5 facts about the religious makeup of the 116th Congress
The new Congress is slightly more religiously diverse than its predecessor, but it remains overwhelmingly Christian, according to a new Pew Research Center analysis of congressional data collected by CQ Roll Call.
For the first day of the 116th Congress, here are five facts about the religious affiliation of members of Congress:
1The religious composition of the new Congress is very different from that of the U.S. adult population. While the number of self-identified Christians in Congress has ticked down slightly, Christians as a whole – and especially Protestants and Catholics – are still overrepresented in proportion to their share in the general public. But by far, the largest difference between the U.S. public and Congress is in the share of people who are unaffiliated with a religious group. In the general public, 23% say they are atheist, agnostic or “nothing in particular.” In Congress, just one person says she is religiously unaffiliated – Sen. Kyrsten Sinema, D-Ariz., who was recently elected to the Senate after three terms in the House.
2While Congress remains overwhelmingly Christian, the number of non-Christian members has risen to 63. Most non-Christian members of Congress are Jewish (34), but there are also two Buddhists, three Muslims, three Hindus, two Unitarian Universalists, one unaffiliated member and 18 who decline to specify a religious affiliation.
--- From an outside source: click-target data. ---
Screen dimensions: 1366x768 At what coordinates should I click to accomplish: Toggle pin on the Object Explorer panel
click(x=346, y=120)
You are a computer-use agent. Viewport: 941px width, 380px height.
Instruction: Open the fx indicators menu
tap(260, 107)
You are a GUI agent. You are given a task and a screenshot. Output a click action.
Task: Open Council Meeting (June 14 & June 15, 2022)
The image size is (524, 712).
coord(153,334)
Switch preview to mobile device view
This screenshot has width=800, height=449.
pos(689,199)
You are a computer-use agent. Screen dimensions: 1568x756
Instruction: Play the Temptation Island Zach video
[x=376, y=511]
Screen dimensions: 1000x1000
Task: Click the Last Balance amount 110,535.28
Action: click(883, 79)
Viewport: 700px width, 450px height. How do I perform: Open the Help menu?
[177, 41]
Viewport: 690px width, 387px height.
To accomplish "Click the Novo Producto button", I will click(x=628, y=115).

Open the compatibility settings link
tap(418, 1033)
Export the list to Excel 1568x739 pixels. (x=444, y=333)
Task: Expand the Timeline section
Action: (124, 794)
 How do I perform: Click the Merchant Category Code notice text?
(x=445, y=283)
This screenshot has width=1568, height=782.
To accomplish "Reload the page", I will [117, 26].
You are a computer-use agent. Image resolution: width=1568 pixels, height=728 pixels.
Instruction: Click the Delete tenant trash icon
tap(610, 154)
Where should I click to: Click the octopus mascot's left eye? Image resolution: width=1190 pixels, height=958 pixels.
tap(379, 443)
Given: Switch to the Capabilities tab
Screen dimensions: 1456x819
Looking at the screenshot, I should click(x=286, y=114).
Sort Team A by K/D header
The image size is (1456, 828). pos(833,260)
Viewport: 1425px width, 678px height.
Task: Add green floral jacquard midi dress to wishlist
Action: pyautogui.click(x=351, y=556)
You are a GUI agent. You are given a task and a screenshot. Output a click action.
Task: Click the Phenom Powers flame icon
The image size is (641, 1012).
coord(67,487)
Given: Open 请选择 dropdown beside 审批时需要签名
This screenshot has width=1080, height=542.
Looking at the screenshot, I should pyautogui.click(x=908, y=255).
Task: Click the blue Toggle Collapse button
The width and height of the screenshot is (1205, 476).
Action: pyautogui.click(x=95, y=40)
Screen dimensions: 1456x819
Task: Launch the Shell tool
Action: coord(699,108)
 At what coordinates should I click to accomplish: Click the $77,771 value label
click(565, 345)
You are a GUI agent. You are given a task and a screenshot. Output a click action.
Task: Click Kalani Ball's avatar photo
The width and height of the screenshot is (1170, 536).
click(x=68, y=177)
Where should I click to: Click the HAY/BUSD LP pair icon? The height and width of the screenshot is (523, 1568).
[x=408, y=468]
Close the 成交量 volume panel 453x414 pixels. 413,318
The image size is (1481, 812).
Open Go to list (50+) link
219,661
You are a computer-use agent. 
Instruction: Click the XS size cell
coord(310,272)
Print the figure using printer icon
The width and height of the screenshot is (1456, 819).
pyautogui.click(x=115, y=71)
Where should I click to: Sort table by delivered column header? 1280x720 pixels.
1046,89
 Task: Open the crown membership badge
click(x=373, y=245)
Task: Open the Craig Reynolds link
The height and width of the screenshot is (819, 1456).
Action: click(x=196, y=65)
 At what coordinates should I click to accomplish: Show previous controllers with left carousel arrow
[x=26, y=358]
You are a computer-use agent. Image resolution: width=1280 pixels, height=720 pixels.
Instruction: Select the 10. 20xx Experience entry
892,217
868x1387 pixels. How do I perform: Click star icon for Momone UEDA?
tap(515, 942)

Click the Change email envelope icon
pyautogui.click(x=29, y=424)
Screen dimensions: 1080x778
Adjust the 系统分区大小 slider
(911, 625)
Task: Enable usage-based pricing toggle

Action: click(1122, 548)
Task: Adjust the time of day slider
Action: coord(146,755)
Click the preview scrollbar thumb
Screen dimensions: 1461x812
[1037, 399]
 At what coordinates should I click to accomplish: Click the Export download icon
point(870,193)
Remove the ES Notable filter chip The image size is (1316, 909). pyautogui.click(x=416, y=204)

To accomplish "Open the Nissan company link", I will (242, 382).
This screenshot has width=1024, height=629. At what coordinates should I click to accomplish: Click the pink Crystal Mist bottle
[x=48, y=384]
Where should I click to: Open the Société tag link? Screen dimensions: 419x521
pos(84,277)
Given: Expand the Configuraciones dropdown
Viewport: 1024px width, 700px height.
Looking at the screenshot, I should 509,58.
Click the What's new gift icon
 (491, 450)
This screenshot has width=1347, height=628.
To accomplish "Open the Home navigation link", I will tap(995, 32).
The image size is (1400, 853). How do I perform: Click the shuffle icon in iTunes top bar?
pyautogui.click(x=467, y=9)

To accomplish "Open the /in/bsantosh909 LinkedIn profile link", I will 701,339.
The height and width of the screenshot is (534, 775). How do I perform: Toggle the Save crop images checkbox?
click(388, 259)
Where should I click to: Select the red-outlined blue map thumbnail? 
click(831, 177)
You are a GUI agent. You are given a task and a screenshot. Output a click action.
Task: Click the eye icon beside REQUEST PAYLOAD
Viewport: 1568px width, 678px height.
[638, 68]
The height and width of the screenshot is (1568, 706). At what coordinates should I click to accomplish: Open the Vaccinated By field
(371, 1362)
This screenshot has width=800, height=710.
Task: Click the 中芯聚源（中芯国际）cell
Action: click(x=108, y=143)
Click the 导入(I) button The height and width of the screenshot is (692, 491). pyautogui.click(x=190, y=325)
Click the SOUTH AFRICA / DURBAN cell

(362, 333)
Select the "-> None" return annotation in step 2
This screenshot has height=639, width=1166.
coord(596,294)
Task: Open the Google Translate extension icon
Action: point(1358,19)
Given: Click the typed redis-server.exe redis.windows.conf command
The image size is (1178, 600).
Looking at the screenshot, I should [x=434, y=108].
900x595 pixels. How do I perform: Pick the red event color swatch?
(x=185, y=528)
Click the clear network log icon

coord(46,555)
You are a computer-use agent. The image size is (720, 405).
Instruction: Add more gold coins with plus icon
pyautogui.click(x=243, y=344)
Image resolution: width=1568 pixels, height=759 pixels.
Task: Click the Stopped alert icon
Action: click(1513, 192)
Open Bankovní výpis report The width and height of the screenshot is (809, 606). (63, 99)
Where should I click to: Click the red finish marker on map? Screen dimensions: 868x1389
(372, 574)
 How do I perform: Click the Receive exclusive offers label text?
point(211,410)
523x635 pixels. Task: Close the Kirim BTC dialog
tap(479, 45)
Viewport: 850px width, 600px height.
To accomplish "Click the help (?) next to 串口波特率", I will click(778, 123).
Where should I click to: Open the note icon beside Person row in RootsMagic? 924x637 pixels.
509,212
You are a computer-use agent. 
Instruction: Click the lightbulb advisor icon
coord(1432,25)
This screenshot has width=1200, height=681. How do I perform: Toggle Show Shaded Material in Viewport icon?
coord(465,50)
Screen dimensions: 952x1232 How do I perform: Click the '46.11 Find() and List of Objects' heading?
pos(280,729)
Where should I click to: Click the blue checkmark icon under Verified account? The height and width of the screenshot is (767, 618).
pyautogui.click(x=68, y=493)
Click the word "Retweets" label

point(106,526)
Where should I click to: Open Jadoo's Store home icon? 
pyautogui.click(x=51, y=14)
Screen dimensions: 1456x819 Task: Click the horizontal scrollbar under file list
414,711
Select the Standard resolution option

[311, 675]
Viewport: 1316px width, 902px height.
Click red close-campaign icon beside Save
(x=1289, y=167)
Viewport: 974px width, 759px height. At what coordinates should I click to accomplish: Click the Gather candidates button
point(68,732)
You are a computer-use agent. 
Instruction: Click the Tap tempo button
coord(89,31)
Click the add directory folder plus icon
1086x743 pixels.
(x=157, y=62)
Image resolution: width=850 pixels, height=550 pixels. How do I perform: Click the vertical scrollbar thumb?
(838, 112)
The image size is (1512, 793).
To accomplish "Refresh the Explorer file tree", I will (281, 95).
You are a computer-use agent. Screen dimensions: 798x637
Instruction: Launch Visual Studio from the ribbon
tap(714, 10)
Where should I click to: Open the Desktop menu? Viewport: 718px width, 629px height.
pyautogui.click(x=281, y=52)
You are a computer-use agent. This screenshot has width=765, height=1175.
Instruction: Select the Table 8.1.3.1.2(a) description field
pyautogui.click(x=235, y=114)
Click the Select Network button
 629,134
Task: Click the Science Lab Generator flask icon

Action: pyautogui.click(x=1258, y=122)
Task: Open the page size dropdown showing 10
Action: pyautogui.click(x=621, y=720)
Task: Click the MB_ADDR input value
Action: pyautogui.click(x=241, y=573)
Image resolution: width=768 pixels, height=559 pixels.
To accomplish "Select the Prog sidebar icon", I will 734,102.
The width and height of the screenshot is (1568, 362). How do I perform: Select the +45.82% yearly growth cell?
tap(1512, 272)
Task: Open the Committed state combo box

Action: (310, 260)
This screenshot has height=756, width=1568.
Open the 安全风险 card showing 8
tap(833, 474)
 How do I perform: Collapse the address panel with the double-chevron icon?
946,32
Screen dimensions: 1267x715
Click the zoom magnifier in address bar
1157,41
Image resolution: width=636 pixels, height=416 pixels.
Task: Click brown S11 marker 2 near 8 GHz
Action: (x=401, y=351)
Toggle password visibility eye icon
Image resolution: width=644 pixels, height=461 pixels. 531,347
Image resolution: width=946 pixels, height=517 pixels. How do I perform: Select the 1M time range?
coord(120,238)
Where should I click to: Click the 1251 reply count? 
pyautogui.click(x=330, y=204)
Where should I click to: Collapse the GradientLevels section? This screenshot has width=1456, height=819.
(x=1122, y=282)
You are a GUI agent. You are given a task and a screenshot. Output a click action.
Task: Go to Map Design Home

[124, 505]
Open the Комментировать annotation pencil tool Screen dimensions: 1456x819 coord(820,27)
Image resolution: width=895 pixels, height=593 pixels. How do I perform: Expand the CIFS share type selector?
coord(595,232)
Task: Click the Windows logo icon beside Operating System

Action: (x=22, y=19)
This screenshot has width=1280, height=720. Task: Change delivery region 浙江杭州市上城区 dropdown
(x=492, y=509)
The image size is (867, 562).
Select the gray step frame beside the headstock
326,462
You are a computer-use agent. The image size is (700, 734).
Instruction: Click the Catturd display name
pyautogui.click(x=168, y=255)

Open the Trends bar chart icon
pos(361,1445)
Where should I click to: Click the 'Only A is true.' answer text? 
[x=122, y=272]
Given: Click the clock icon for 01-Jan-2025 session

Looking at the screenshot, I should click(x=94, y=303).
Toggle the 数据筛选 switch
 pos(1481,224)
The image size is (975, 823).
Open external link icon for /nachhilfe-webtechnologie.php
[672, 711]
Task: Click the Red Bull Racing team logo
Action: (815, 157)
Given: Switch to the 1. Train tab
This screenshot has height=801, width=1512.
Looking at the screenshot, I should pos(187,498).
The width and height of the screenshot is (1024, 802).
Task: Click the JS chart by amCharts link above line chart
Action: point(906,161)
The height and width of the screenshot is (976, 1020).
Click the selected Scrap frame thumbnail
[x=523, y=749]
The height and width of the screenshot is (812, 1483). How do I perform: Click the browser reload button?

Only two of the non-Christians – Jewish Reps. Lee Zeldin, R-N.Y., and David Kustoff, R-Tenn. – are Republicans. The rest are Democrats.
3The largest change in the new Congress comes in the “unspecified/other” Protestant category, which gained 16 seats. (“Unspecified/other” Protestants include those who say they are Christian, evangelical Christian, evangelical Protestant or Protestant, without specifying a denomination.) Presbyterians and Anglicans/Episcopalians lost the most seats in the new Congress, with each losing nine.
4There are fewer Christians in the incoming freshman class than there are among incumbents. In the new Congress, 96 freshmen will join 438 incumbents: the largest freshman class since 2011, when the 112th Congress was sworn in. While the share of Christians among the freshman class is still higher than among the general public (81% vs. 71%), it is lower than the share among incumbents (90%). Among the new members are the first two Muslim women in Congress, Reps. Rashida Tlaib, D-Mich., and Ilhan Omar, D-Minn.
5Both chambers of Congress have roughly similar shares of Christians and non-Christians. But within those categories, there are some differences, particularly with regard to Catholics, who make up 32% of the House, but just 22% of the Senate. Additionally, all of the Muslims, Hindus and Unitarian Universalists are in the House.
Correction: A previous version of the report’s dataset had the wrong member of Congress listed for California’s 21st District. Freshman Rep. TJ Cox, a Catholic Democrat, represents the district. Item No. 4 of this post and the chart “The religious makeup of the 116th Congress” have been updated to reflect this correction.
Aleksandra Sandstrom is a copy editor focusing on religion at Pew Research Center.